*DIRECTIONS:*
In the forum thread below on treated or untreated 2x4s for a stand, what does Bungalowdan say treated lumber has done as it dried out?

*READING PASSAGE:*
============
# treated or untreated 2x4's for diy stand?



## liquid134 (Feb 22, 2010)

planning on doing a "standard" diy 2x4 stand, based off of one for 2 55 gallon tanks, just adding a 3rd level.... anyway, regardless, i cant seem to remember which was better when searching builds.

so treated or un-treated...?


----------



## Deeda (Oct 12, 2012)

untreated!


----------



## 13razorbackfan (Sep 28, 2011)

I would probably do untreated as well. Treated wood is made for outdoor use or use in basements where would would be touching concrete either from basement floor out or outside wall. A splash of water here or there isn't going to hurt your wood especially if you paint or stain it.


----------



## redblufffishguy (Jul 16, 2009)

Either one would work. I would use what ever is cheaper!


----------



## cgmark (Aug 18, 2010)

It is more important to get the best grade of lumber than it is to get treated. Though treated lumber is usually a higher grade, less knots, etc.


----------



## JohanniMan (Oct 6, 2011)

green treat would add a ton of weight to a stand...


----------



## Bungalowdan (Aug 16, 2010)

I've done a fair number of outdoor projects with treated. Typically, it's soaking wet at the lumber store and quite heavy. I've had it bow and twist as it dries out. Kiln dried lumber has likely bowed or twisted all its going to, so if you pick out straight pieces, they tend to stay that way.
============
*DATASET EXCERPT:*
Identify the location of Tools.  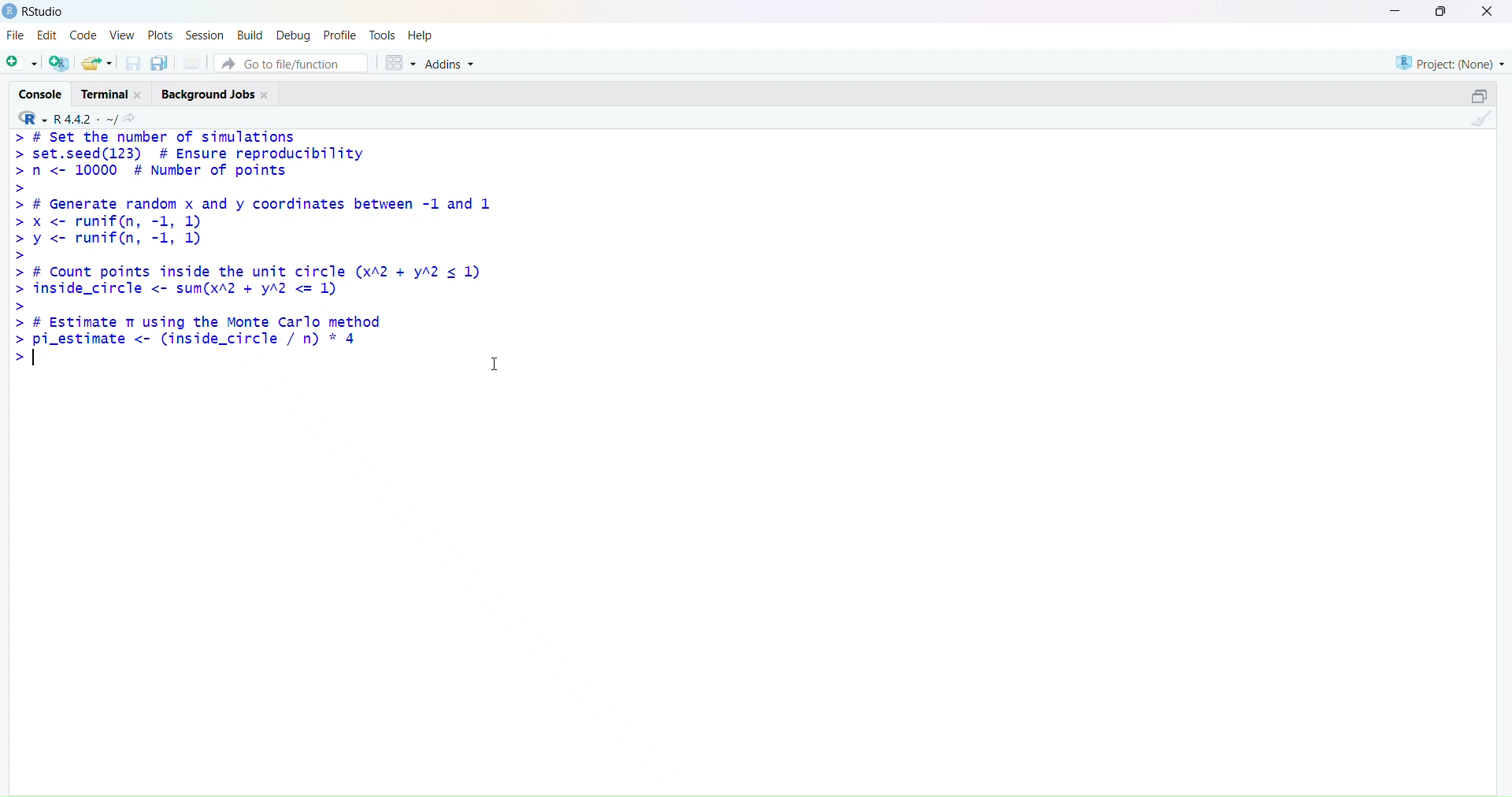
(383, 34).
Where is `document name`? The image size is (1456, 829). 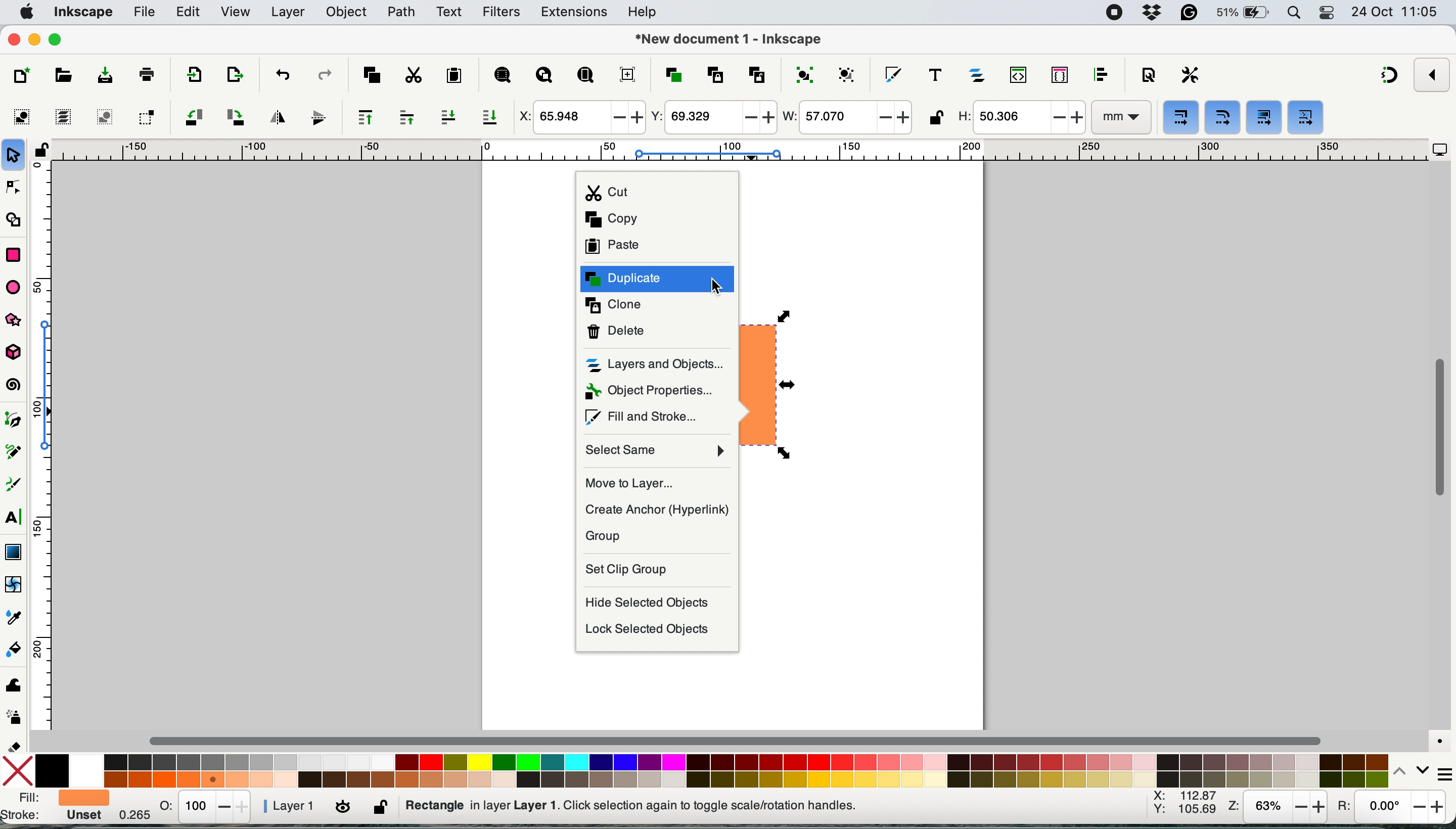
============
*RESPONSE:*
It has bowed and twisted.